Instruction:
Put everything from the line containing "This screenshot has width=1500, height=800." down to the line containing "point(1469,402)" into a Markdown table with the columns Row and Line, skipping blank lines and leaving out the pictures.

Information supplied:
::::::::::

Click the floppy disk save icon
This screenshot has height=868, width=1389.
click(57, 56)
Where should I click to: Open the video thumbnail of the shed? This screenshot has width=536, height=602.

::::::::::

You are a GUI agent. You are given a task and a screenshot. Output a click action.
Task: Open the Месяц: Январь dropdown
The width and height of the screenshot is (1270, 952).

::::::::::

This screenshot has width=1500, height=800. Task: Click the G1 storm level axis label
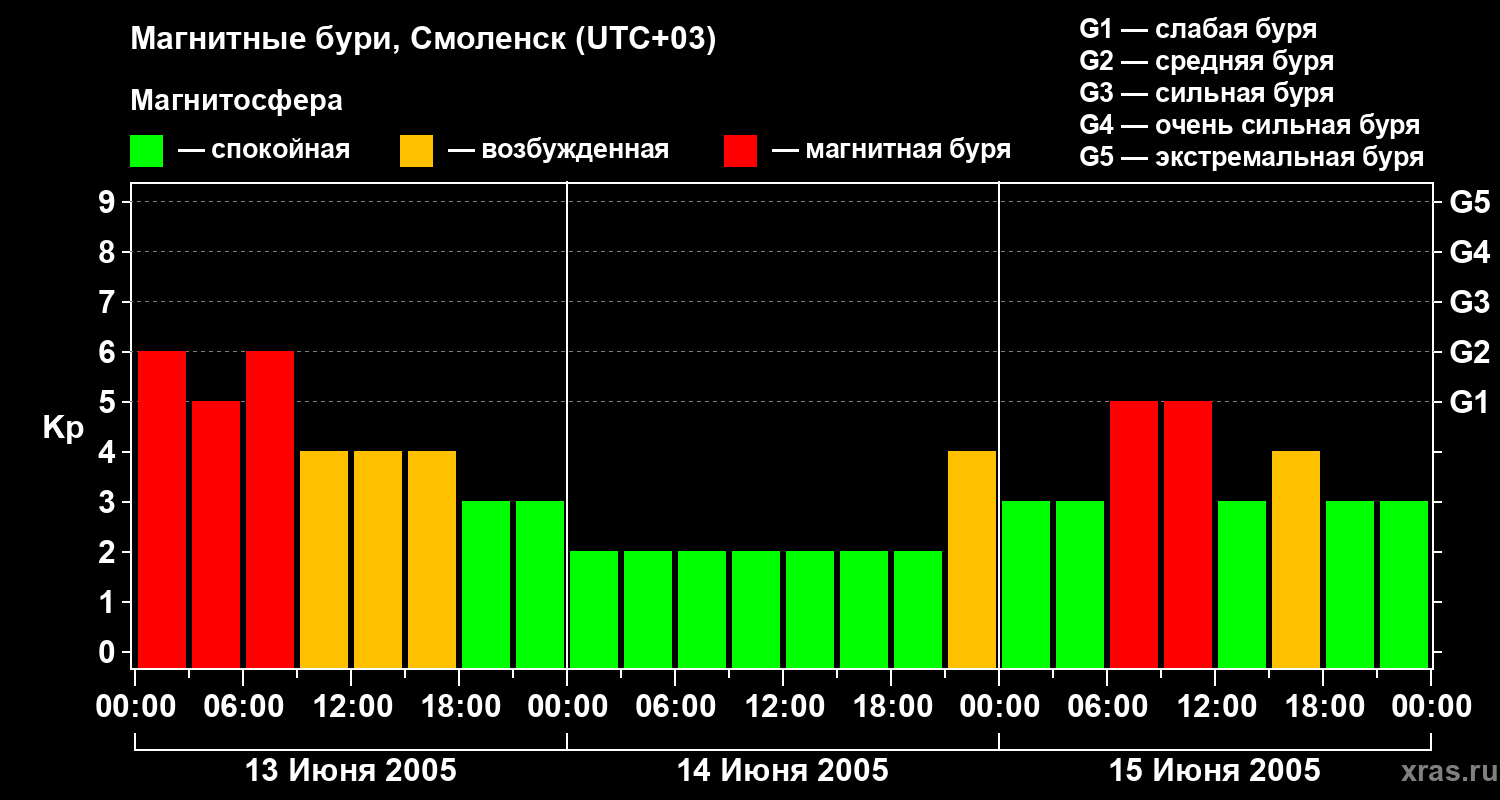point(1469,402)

::::::::::

Response to this task:
| Row | Line |
|---|---|
| 1 | This screenshot has width=1500, height=800. Task: Click the G1 storm level axis label |
| 2 | point(1469,402) |